§ **Exercise instructions**: Begin at the line containing "Given: Add Jhene Aiko voice with plus" and reproduce every line through the end of the entries below. Nothing else should appear.

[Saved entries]
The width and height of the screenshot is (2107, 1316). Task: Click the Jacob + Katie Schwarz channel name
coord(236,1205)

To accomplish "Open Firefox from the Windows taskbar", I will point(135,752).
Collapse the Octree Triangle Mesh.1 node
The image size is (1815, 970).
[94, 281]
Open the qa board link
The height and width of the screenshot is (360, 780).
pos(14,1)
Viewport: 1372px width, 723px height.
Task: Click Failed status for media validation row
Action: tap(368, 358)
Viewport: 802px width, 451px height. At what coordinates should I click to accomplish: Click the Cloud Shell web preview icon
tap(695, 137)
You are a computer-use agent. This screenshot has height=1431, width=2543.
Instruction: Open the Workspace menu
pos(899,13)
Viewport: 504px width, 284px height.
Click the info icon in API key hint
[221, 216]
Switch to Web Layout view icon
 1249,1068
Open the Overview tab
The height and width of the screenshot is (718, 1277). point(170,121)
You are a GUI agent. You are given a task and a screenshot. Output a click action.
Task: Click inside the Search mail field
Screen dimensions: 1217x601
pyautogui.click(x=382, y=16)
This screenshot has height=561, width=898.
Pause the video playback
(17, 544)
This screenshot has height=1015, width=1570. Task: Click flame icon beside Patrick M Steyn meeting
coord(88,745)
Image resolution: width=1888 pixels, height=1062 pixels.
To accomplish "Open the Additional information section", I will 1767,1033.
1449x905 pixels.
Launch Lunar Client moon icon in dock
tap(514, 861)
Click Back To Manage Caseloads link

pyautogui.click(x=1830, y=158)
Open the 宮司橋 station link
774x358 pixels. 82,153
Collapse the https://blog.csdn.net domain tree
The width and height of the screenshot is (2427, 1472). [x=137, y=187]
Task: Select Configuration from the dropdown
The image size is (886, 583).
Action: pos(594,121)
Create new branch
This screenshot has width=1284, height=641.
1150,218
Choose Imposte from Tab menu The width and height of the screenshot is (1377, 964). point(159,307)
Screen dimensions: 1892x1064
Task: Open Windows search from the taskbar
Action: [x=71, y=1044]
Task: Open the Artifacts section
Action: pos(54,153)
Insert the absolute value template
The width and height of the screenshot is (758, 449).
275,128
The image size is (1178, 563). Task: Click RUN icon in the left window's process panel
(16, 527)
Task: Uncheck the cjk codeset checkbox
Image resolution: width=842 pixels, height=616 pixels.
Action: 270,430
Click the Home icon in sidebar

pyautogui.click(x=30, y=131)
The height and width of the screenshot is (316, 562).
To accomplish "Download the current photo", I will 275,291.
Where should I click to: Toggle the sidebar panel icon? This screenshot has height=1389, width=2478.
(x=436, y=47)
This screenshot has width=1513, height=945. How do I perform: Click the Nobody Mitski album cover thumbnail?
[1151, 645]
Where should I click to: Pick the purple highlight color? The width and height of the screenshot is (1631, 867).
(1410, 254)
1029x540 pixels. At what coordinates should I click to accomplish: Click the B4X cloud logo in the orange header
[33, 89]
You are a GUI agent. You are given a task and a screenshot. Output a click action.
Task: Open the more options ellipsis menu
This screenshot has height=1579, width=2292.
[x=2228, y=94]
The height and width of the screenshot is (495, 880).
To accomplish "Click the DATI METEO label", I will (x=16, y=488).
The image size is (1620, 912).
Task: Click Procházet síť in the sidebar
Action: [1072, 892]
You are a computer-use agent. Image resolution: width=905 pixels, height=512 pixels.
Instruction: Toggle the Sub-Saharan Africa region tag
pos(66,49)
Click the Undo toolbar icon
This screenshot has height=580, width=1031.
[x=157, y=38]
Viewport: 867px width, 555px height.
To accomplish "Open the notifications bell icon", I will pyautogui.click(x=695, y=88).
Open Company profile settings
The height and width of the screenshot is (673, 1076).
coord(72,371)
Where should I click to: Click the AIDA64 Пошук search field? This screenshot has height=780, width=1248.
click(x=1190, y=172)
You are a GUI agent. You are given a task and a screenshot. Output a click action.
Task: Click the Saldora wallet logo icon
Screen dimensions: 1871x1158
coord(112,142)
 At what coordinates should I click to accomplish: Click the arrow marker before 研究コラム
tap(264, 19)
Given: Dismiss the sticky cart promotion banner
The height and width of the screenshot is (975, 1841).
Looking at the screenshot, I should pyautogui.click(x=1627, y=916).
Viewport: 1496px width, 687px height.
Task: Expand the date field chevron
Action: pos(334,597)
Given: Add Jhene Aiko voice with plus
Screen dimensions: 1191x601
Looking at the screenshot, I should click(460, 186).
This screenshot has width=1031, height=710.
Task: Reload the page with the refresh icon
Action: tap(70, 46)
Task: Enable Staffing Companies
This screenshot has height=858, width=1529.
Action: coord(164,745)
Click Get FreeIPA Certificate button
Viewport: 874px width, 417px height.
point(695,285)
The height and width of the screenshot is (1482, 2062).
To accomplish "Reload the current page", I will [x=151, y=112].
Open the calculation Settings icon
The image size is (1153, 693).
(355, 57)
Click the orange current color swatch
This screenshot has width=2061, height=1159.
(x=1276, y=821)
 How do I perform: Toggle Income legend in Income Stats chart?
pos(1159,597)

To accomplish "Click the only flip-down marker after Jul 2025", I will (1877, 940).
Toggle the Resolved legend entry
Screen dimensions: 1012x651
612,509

§ **Solution to the problem**:
Given: Add Jhene Aiko voice with plus
Screen dimensions: 1191x601
Looking at the screenshot, I should click(460, 186).
This screenshot has width=1031, height=710.
Task: Reload the page with the refresh icon
Action: tap(70, 46)
Task: Enable Staffing Companies
This screenshot has height=858, width=1529.
Action: coord(164,745)
Click Get FreeIPA Certificate button
Viewport: 874px width, 417px height.
point(695,285)
The height and width of the screenshot is (1482, 2062).
To accomplish "Reload the current page", I will [x=151, y=112].
Open the calculation Settings icon
The image size is (1153, 693).
(355, 57)
Click the orange current color swatch
This screenshot has width=2061, height=1159.
(x=1276, y=821)
 How do I perform: Toggle Income legend in Income Stats chart?
pos(1159,597)

To accomplish "Click the only flip-down marker after Jul 2025", I will (1877, 940).
Toggle the Resolved legend entry
Screen dimensions: 1012x651
612,509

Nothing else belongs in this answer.